For the dialogue, governments, businesses, foundations, cities, and international, civil society and youth organisations were urged to present voluntary commitments in the form of “Energy Compacts” to help achieve clean, affordable energy for all by 2030 and net-zero emissions by 2050, targets set out in Sustainable Development Goal 7 and in line with the Paris Agreement on Climate Change.
Also among the dialogue outcomes will be a global roadmap for actions and timelines needed to meet energy targets by 2030.
The roadmap involves inputs from expert working groups and was discussed at ministerial-level forums in June.
Calling the Dialogue “a historic opportunity” in his invitation to global leaders, the UN Secretary-General urged actions set out in the roadmap.
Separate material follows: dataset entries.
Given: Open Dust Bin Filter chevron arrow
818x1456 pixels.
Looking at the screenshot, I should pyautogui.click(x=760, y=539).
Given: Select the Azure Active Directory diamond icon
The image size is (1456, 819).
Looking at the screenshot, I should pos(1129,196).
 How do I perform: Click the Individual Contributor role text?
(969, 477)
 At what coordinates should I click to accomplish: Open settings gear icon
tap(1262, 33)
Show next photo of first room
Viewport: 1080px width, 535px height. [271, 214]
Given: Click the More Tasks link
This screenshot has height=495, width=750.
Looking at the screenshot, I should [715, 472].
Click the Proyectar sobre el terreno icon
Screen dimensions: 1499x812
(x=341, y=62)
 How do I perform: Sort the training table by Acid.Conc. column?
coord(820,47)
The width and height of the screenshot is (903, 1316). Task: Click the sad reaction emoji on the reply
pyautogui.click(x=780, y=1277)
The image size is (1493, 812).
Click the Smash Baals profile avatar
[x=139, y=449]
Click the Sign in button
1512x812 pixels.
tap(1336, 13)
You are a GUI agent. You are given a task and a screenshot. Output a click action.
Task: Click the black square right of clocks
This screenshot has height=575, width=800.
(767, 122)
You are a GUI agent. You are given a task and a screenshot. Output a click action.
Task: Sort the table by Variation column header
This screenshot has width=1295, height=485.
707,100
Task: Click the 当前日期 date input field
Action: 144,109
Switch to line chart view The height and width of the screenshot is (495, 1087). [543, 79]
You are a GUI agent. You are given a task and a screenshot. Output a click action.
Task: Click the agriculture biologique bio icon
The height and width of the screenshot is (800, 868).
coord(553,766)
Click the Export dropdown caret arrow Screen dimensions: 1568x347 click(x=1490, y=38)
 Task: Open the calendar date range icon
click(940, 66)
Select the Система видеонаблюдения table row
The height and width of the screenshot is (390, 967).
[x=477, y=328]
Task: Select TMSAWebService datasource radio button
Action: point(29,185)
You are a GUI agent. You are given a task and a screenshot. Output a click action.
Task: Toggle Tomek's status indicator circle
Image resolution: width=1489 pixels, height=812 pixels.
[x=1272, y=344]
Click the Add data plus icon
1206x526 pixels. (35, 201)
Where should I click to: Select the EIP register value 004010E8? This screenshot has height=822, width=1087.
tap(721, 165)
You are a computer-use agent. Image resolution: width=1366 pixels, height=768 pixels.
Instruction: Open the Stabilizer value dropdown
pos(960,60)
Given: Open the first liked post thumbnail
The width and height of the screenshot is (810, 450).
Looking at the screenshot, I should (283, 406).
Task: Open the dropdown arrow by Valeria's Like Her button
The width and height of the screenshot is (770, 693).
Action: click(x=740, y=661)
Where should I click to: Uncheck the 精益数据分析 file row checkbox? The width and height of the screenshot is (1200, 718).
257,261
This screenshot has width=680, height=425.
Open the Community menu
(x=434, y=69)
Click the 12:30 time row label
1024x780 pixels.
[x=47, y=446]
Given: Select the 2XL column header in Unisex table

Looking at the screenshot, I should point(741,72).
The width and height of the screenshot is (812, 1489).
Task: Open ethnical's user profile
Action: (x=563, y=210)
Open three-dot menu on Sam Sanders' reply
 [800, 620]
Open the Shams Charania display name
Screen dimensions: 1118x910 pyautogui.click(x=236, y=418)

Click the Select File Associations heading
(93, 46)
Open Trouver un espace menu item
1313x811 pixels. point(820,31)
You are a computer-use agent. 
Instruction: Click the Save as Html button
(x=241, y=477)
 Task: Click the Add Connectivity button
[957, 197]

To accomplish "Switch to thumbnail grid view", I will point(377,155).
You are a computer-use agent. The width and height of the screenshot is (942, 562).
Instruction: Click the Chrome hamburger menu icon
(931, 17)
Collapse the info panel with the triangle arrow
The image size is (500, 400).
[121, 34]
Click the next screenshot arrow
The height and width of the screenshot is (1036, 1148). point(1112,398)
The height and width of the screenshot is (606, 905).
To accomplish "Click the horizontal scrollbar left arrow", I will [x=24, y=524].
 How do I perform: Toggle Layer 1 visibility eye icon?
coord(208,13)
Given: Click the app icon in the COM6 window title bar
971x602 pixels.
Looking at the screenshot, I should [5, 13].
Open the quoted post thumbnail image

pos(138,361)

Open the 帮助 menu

These include accelerating the energy transition by tripling investments for renewable energy and quadrupling the rate of energy efficiency improvement, and shifting fossil fuel subsidies to renewable energy, while creating new green jobs and ensuring a just, inclusive transition.
Without deep energy decarbonisation, the 1.5 degrees Celsius goal of the Paris Agreement will fall quickly out of reach.
The Secretary-General affirmed that decisive action must be apolitical priority in order to achieve access to clean energy for the 760 million people who currently live without electricity and for the 2.6 billion people still relying on harmful solid fuels for cooking.
Over 135 Energy Compacts, including a number of significant commitments, have been submitted from governments; businesses; UN and international organisations; foundations; financial institutions; and civil society groups, including several youth networks, from all regions.
Additional Compacts are expected to be registered in the months ahead, as momentum grows and partnerships are expanded, with progress tracked through the 2030 target year.
“A wide range of stakeholders are making a serious push towards clean energy access and transition –governments, businesses, civil society leaders — but much more is needed to achieve both the 2030 Agenda and the Paris Agreement,” said dialogue Secretary-General Liu Zhenmin, UN Under-Secretary-General for Economic and Social Affairs.
“The High-level Dialogue is coming at a time when the climate crisis is already dramatically impacting millions of people, and we will not be able to meet our climate goals unless we solve energy poverty and make clean energy affordable and accessible.”
Taking place less than two months before the critical UN climate conference in Glasgow this November (COP26), the Energy Dialogue is also an important step towards mobilising commitments and defining the actions that will enable countries to reduce their emissions by 45 per cent by 2030 and reach net-zero emissions by mid-century in line with the Paris Agreement.